她问了一句,才发现自己口误了,现在是她被抓,而不是爸妈被抓!

“爸,妈,我没事……”顾筱然一时不知道说什么好,只大声地喊着,让他们不再担忧。

华哥直接走了过来,一把抓住顾筱然的头发,将手机贴在她的耳朵边,凶狠地说:“给我好好说话!”

顾筱然短促地叫了一声,想到电话那边是爸妈,就生生忍住了,硬是不肯让他们揪心。

华哥不满意了,觉得这个女人平常很能叫,现在怎么这么能忍了?

他使劲地扯了扯她的头发,看到她五官痛得都皱成了一团,硬是没有叫出声音,对她感到了一丝怜惜。

他手上的力道松懈了些,让顾筱然可以正常说话了。

电话里还在不停地回响着爸妈急切的声音,妈妈声音已经带上了哭音。

顾筱然的头发被抓到华哥的手中,被迫仰着头,斜了一眼黑色的手机,注意力又重新放在了电话上面。她勉强使自己的声音听起来平静,勉强笑了起来,但仍带有一丝痛楚的意味,“爸妈,我没事,你们还好吗?现在在哪里?”

说完,她下意识瞥了一眼拉着她头发的华哥,眼神带着惧怕,生怕他再对自己下毒手。

华哥却是将她的头发缓缓放下了,抚着她秀丽的头发,面容朝顾筱然雪白的脖子上凑了过来,想一亲香泽。

顾筱然正在接电话,嗅到了一股刺鼻的烟臭味,被吓了一跳,看见华哥这副丑态,她心一惊,直接朝他的脑袋上撞了过去。

华哥捂着鼻子,惨叫了一声,“啊……”

顾筱然往后缩了缩,试图躲藏,华哥已经扯着半锈的铁链,将她拖了过来,推到在了地上。

顾筱然后背撞到地面,身上的伤口疼得厉害,一时蜷缩着身子,动弹不得。

华哥趁机压了上来,去扯顾筱然。

这时,突然门外传来了争吵声音,有人闯了进来,愤怒的声音充斥了顾筱然的耳朵,“放开她!不然我手里的武器绝不手下留情!”

华哥惊了一下,立马从顾筱然身子上翻滚下来,滚到一边的箱子后面,才探出头去看。

顾筱然的泪水涌了出来,她侧着身子,企图爬起来。
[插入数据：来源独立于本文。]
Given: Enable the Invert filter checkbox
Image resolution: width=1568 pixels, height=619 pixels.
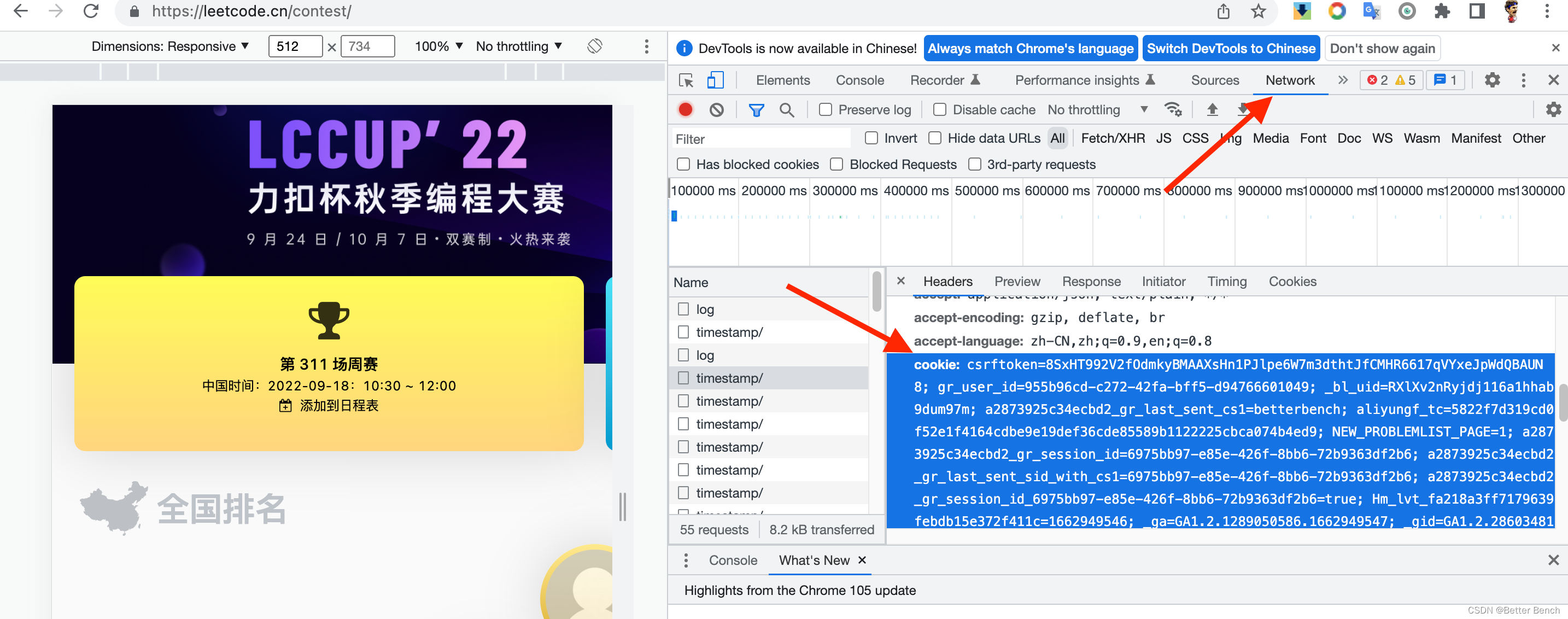Looking at the screenshot, I should tap(870, 138).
她拖着锁链,走了一阵子,却被锁链的长度限制住了,背上的血都一滴滴地打在了黄色的纸箱上面,恰似几滴蜡烛的眼泪。

她没有呼喊什么,只站在朦胧的光影中望着他,默默流泪,便已经坚信他会救出她。

司庆墨手上提着一个金属密码箱子,穿着白色的衬衫,另外一只手空无一物,自然没有他所说的枪。

后面两个守门的人跟了上来,将司庆墨的双手折到身后,将他控制住了,拍了拍他的脑袋,气愤地喊道:“哪有武器?你吓老子!”

显然,他们不打算承认刚才被吓得腿软了,一时不敢动作。

躲在箱子后的华哥也跑了出来,眉眼满是阴霾,正要发狠说什么话。

司庆墨察言观色,立即将姿态放低,“华哥,你这样让我不好交待,我让老板多给你些钱,你就是别为难我了!”

华哥对小弟使眼色,小弟没有反应过来,他重重地咳嗽了一声,“他是谁啊?”

司庆墨伸出手,礼貌地笑道:“我是律师,来送钱的,只要你保证老板和老板娘的安全,钱不是问题!”

顾筱然一时瞪大了眼睛,看着新出炉的司律师,不明白他上演的是哪出戏。

“律师,怎么是律师?你送钱来?”华哥戒备地问,扬了扬手,似乎有些激动。

司庆墨无奈地摊了摊手,语气随意地说:“大家都不敢来,就我和你一样,要钱不要命的,所以让我来送来。”